An investment manager’s job is to safeguard all of your investments to ensure returns. In addition to asset management, an investment manager will work to make the most of your money, incorporating tactics for:

  • Insurance relief
  • Retirement planning
  • Estate planning
  • Minimal taxation
  • Philanthropy
  • Qualified educational or medical transfers

The benefit of hiring a professional to take care of investment and asset management together is that you’ll end up with a well-rounded portfolio without any legal worries. After all, the financial landscape is constantly shifting. As a result, it’s not always feasible that busy professionals have time to stay on top of changing legislation and manage their own investments. Another benefit is that investment management/manager professionals have years of experience and data-driven insights that protect you from making poor or emotionally biased investment decisions. 

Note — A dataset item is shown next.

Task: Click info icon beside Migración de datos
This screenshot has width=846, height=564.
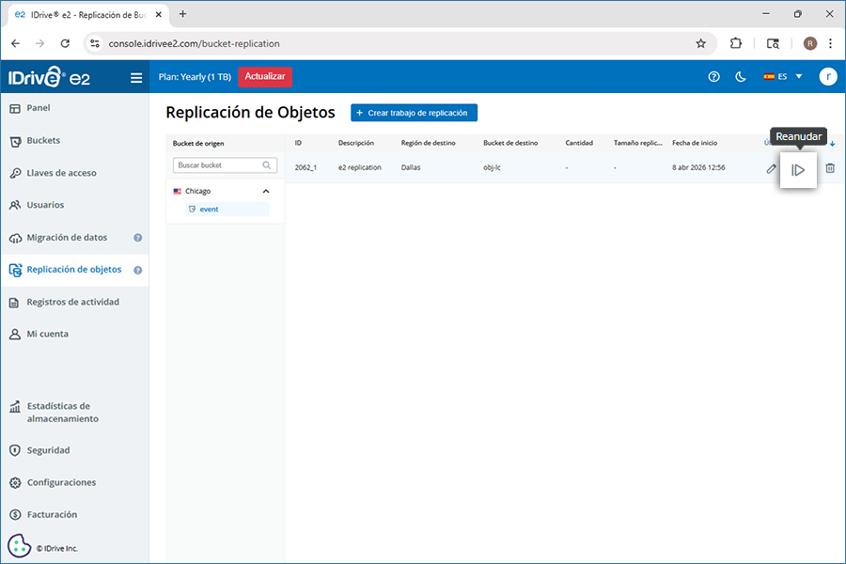Action: coord(138,238)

Each investor should have a customized financial plan that is revisited regularly. Because of this, many people prefer investment management vs. asset management.  This is because they see it as a more rounded and risk-averse portfolio solution. 

What is Asset Management?

An asset manager is responsible for handling investments on behalf of individuals and companies. But what is the difference between an asset vs. investment? 

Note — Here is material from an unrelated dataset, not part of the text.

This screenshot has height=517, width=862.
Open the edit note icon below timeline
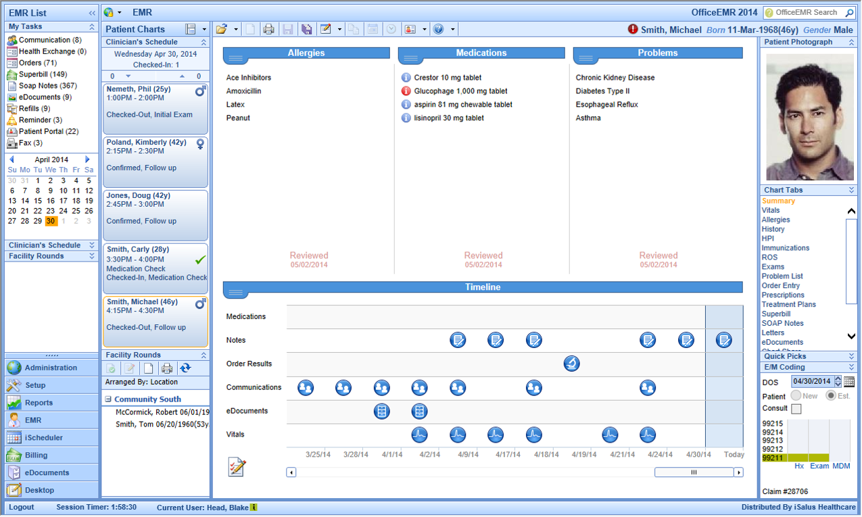[x=237, y=466]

Assets comprise the elements of investment portfolios that have tangible monetary value. When managed properly, these can accrue additional value over time. In other words, the main difference between asset management and investment management is that asset management does not encompass techniques to make savings on tax or donation-based financial activities, etc.

It focuses purely on the continual accrual of value through financial instruments like:

  • Stocks
  • Bonds
  • Real Estate
  • Mutual funds
  • Exchange-traded funds (ETFs)
  • Fixed income securities
  • Commodities
  • Cryptocurrency

While personal services are sometimes available, many asset management companies work primarily for trust funds, charities, and large institutions. Unlike Registered Investment Advisors (RIA) in the investment management sector, they are not legally required to put their client’s financial interests ahead of their own.  As such, sometimes, asset opportunities are limited to narrow or in-house options that don’t necessarily guarantee the best return. 

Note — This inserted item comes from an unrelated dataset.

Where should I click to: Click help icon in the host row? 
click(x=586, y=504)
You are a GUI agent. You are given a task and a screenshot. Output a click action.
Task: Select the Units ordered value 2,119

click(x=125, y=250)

Asset Manager Vs. Investment Manager: How Do the Roles Differ? 

Though the goal in both cases is to help people make money, the client base and responsibilities of an asset manager and investment manager are quite different.

Asset managers prefer to work with individuals or large businesses with considerable amounts of money to invest. On the other hand, investment managers are generally accepting of individuals and companies of any size and income. 

Investment Manager: Primary Responsibilities

Primary responsibilities include: 

Evaluating risk – Keeping abreast of the changing economic climate to gauge specific risks in client target markets. 

Advising Clients – Reviewing data through thorough statistical analysis and recommending investment opportunities that may be lucrative.

Compiling Investment Reports – Keeping clients informed about how their portfolio of investments is performing.

Profitability Forecasting – Analyzing and subsequently maintaining or adjusting a client’s investment portfolio based on projected profits.

Asset Manager: Primary Responsibilities

Primary responsibilities include: 

Meeting with Clients – To discuss specific financial needs and analyze the risks associated with their assets. 

Chasing Goals – Managing client assets to meet specific short-term and long-term goals.  

Financial Reporting – Creating statements and reports that help clients visualize and evaluate improvements and decide on changes.

Developing Portfolios – Maintaining client portfolios so financial information is clear, organized, and up to date. 

Find the Flexible Funding You Need

Your decision on whether to choose investment management vs. asset management will ultimately depend on whether you are acting as an individual or corporate entity and how much money you have to invest. Either way, the plan you select should actively maximize return based on an acceptable level of risk. 

There are times when it’s prudent to borrow rather than pull money out of your investments. For example, if you get hit by unexpected expenses that damage your cash flow, you may lose more by altering your portfolio than you would by taking a bridging loan from a third party.